PASSAGE PROVIDED

================================

A recent article posted to JAMA Network reveals how the dysfunctional interests of insurers, hospitals, pharmaceutical companies, and PBMs ultimately reduce quality of life for U.S. employees through financial distress induced by the health benefits market.
According to the authors, “It is assumed that insurers compete intensely to improve the value received by employers and employees by negotiating to keep prices down and advocating for employers and employees.” This is not the case, however.
The article shares that “…the mean premium for family coverage increased by 55% from 2010 to 2020 (from $13,770 to $21,342) and employee contributions increased by 40% (from $3,997 to $5,588). Deductibles per enrolled individual increased 110% (from $646 to $1,364) and, to reduce monthly premium deductions from their paychecks, 31% of employees are now enrolled in high-deductible health plans.
“Partly as a result of employer-paid costs of employee benefits rising faster than employer income…take-home pay for most workers stagnated, with real median wages increasing 11% from $62,865 in 2007 to $69,560 in 2019, depriving employees of wage gains resulting from growth in their productivity.
“In the absence of intense counterpressure from insurers, hospitals and most other health care organizations have prioritized growth of high-priced services and developed costly marketing strategies, rather than restructuring to become a low-cost, high-quality solution for employees.”
The top three health insurers work aggressively to increase their monopoly market share of provider contracts that offer little value yet keep providers from pursuing arrangements with alternative payers. Compounding this, healthcare competition is severely hindered as more health systems, many of which don’t pay taxes, merge and purchase hospitals and physician practices, raising prices with each acquisition.
In examining insurance company revenue, profit, and shareholder dynamics, the authors illustrate, shockingly, that “Even if an insurer manages to improve profit margins by 20% while slowing per capita spending growth to 2%, their projected share prices would be lower than if per capita spending growth continued to increase at a 4% rate.” Read that again.
Employers and employees are effectively trapped in this dysfunctional industry matrix that prioritizes rapid growth and financial performance for shareholders.
Although higher healthcare costs are an obvious result of this aberrant system, other costs are more subtle and toxic. In an effort to maintain financial viability, employers often transfer higher health plan costs to employees through lower or no wage increases and higher payroll deductions, plans deductibles, co-insurance, and co-pays.

================================

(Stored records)
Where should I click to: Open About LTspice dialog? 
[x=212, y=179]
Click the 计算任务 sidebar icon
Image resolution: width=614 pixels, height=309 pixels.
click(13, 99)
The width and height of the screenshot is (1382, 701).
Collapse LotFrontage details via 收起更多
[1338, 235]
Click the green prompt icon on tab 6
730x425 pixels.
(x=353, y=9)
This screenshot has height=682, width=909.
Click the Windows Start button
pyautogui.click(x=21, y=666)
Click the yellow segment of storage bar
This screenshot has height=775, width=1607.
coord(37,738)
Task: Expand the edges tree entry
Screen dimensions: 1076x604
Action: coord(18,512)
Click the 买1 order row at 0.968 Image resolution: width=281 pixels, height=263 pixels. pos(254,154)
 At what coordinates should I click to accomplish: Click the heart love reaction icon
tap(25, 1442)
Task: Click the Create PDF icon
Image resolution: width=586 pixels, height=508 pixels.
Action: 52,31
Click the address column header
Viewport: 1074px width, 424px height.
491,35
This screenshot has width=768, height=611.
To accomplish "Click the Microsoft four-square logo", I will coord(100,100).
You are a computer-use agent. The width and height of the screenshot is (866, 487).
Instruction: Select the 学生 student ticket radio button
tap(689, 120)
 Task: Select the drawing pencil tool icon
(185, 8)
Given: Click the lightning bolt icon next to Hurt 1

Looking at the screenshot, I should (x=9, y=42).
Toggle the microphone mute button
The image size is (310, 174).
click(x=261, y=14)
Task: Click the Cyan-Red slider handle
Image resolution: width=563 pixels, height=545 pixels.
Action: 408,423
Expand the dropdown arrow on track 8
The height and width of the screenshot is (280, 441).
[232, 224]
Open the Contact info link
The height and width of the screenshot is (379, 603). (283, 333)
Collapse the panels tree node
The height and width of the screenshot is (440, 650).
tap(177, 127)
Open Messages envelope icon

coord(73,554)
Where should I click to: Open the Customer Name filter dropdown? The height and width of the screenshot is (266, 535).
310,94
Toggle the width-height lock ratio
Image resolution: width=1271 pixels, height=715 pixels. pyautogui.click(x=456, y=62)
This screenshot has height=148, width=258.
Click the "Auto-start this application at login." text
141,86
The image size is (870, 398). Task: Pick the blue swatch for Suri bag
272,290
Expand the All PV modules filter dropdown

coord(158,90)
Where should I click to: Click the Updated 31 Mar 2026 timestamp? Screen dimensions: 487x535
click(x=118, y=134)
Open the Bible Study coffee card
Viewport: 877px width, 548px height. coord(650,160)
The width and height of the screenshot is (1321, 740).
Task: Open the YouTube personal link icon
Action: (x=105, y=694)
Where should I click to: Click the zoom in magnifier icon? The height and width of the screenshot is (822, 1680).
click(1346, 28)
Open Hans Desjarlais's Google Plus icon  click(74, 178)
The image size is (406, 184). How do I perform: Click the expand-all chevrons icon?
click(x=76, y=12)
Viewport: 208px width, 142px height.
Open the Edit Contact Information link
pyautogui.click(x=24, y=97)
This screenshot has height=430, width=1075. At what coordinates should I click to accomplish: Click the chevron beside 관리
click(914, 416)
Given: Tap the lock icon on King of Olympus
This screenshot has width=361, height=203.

================================

WHAT IS REQUIRED
In the passage on U.S. health benefit costs, condense the paragraph beginning "The top three health insurers" into a short bulleted list that keeps its main facts. The stored items have no part in this.

SOLVED EXERCISE
- The three largest health insurers push hard to expand their monopoly share of provider contracts.
- These contracts offer little value but stop providers from working with alternative payers.
- More health systems, many of them tax-exempt, are merging and buying hospitals and physician practices.
- This consolidation severely limits healthcare competition and raises prices with each acquisition.